Jóvenes, personas con capacidades especiales
y adultos mayores se desempeñan en esta labor a base de propinas, situación que
comienza a variar tras hacerse efectivo el decreto municipal.
En Punta Arenas hay más de 500 jóvenes, un
centenar de discapacitados y una nada despreciable cantidad de adultos mayores
que han hecho del empaquetado su fuente laboral. Sin embargo, la nueva
ordenanza municipal -que comenzó a regir el pasado 23 de enero- ya comenzó a
impactar en sus bolsillos.
Uno de los afectados es Carlos, un joven de
18 años quien trabaja hace siete meses como empaquetador en un conocido
supermercado del sector norponiente de la ciudad. Oriundo de Puerto Natales,
señala que él está de “acuerdo con la ecología”, pero con voz aguda pregunta
“¿quién se preocupa por nosotros?”. Añade que él es el sostenedor de su familia
y que todo lo que a diario recauda es para comprar leche, pan y algunos
víveres. “Mi madre está cesante y con problemas de reumatismo”, enfatiza, por
eso dice que resultan importantes los 8 mil pesos que percibe a diario y que
estima disminuirá en un 70%. “Yo y muchos de mis compañeros nos sentimos
cesantes y sin protección laboral”, lamenta.

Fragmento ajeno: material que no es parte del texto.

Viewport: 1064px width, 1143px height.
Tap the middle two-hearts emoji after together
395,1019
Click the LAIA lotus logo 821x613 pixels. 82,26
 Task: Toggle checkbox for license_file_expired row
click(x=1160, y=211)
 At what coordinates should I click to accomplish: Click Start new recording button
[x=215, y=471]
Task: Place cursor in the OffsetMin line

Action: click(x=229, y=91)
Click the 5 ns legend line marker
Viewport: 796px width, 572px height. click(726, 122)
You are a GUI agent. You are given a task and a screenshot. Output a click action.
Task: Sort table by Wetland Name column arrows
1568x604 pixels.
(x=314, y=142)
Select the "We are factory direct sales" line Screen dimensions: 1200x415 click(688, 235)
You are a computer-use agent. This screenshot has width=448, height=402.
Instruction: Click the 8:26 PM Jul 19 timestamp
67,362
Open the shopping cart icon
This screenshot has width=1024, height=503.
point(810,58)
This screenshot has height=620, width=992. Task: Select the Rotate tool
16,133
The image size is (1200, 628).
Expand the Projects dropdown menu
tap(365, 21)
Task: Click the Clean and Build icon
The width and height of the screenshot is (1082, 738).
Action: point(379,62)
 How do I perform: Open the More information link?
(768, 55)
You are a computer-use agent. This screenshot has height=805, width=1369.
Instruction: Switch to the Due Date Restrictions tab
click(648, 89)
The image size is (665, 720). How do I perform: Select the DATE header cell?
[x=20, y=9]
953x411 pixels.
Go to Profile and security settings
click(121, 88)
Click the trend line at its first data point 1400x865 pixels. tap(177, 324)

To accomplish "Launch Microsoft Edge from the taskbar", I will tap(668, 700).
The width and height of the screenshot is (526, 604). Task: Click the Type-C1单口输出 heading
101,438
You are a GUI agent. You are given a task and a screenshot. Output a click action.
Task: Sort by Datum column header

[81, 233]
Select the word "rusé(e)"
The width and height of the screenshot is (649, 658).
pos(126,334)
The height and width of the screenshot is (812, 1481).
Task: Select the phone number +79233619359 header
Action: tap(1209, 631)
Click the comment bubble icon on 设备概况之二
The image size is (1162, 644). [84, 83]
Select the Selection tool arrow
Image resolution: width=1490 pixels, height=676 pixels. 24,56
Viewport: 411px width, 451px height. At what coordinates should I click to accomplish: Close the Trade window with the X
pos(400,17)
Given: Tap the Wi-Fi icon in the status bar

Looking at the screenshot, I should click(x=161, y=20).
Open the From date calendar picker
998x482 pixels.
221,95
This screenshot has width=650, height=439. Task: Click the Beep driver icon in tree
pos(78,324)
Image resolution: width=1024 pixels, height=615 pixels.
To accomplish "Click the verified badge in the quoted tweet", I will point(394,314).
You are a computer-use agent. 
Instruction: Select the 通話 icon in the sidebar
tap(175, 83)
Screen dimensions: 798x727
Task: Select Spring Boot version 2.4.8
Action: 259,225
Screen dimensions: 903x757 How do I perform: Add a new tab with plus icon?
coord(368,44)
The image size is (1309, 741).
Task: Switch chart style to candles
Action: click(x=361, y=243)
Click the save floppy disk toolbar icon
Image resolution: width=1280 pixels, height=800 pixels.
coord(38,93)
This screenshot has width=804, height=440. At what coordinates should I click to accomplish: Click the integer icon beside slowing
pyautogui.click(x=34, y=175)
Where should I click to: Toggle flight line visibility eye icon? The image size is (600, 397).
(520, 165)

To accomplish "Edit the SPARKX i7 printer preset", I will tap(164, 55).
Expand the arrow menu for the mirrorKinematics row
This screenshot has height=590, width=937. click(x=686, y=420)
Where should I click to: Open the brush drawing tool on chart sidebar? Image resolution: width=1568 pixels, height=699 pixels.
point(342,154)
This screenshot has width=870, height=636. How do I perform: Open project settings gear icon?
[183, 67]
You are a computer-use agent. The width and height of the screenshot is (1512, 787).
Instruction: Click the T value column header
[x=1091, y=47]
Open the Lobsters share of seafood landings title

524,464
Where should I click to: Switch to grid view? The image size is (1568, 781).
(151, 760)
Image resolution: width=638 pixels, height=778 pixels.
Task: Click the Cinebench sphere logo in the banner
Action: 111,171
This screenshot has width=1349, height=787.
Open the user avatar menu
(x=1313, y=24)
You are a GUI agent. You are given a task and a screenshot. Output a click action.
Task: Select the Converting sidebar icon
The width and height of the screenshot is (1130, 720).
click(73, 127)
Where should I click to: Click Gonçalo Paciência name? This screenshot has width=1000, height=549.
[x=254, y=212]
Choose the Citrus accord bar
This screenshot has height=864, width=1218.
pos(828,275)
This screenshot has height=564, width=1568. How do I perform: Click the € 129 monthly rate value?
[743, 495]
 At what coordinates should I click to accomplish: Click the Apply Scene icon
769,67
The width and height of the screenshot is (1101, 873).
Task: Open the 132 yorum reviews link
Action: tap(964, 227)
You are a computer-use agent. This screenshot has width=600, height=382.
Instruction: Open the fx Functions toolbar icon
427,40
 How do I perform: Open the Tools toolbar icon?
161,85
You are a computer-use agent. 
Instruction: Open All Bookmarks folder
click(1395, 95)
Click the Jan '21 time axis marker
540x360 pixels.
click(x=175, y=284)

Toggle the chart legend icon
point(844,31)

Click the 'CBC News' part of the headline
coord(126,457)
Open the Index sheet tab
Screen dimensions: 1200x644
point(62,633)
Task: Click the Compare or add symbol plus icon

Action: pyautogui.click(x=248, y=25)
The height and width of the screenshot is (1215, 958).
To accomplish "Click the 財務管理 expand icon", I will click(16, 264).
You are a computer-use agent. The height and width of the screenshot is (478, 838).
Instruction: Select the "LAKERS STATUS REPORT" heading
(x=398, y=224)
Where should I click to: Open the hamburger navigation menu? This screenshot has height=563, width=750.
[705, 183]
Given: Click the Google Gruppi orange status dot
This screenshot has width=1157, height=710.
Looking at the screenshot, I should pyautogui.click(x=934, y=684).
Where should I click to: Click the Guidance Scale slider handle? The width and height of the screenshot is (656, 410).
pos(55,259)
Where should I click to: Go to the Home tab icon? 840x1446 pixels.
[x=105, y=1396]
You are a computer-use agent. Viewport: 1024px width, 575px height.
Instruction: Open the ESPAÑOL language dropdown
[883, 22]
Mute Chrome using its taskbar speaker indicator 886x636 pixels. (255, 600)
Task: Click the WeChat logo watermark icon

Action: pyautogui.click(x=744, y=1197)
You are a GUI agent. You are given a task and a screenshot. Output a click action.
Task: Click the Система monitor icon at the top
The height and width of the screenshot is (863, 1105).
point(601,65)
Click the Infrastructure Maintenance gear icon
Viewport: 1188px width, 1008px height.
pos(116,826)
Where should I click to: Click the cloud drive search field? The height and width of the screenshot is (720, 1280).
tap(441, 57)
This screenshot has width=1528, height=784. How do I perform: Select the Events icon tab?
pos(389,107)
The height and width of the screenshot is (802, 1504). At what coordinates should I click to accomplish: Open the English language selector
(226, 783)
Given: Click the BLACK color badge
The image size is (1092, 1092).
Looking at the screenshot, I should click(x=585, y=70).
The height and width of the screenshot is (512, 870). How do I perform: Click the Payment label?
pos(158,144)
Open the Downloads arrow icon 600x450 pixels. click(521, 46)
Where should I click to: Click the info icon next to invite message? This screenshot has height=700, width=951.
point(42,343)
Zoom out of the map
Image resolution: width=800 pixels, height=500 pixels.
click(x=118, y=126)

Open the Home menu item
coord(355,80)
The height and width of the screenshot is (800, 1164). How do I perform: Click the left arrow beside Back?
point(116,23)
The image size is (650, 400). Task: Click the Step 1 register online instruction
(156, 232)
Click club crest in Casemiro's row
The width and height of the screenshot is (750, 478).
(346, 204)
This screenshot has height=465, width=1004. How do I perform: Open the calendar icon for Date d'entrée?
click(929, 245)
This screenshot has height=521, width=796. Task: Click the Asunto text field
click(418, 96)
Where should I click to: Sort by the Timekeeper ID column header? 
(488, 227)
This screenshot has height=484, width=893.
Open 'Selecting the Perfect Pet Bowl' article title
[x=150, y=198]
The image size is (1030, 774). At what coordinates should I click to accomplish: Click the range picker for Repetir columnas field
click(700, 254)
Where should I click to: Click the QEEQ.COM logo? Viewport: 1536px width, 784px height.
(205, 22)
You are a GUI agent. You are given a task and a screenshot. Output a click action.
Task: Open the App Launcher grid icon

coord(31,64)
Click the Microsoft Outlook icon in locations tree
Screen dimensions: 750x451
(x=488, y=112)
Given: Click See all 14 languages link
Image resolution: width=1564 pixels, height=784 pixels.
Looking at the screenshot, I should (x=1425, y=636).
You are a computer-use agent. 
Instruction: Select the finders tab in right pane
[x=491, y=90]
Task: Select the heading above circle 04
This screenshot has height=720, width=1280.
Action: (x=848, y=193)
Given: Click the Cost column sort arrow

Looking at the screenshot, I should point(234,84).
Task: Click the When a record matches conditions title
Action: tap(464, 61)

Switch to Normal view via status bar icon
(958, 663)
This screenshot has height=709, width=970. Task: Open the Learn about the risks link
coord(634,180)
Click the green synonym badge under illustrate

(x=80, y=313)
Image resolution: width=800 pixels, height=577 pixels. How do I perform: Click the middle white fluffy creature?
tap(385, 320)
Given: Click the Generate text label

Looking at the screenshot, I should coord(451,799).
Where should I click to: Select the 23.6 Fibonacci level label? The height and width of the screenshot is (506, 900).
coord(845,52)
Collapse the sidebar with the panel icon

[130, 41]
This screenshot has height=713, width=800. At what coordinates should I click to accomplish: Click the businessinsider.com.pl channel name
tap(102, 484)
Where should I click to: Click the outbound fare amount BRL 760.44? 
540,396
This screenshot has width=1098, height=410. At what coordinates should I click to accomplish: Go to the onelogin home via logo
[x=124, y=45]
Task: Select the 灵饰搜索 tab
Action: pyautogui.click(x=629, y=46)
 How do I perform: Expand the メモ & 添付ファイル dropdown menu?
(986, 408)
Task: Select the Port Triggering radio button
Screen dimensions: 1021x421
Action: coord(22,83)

Consultado sobre el tema, el concejal Vicente
Karelovic, dijo que “lamentablemente es una realidad. Estas personas van a
quedar sin pega, son varios de cientos y a nadie parece preocuparle. El alcalde
ha sido cómplice, porque se ha preocupado solamente de los grandes intereses,
no de esta gente”.
La medida no se ha implementado en la
totalidad de los supermercados, lo que se pudo apreciar ayer durante un
recorrido por diversos establecimientos comerciales de Punta Arenas.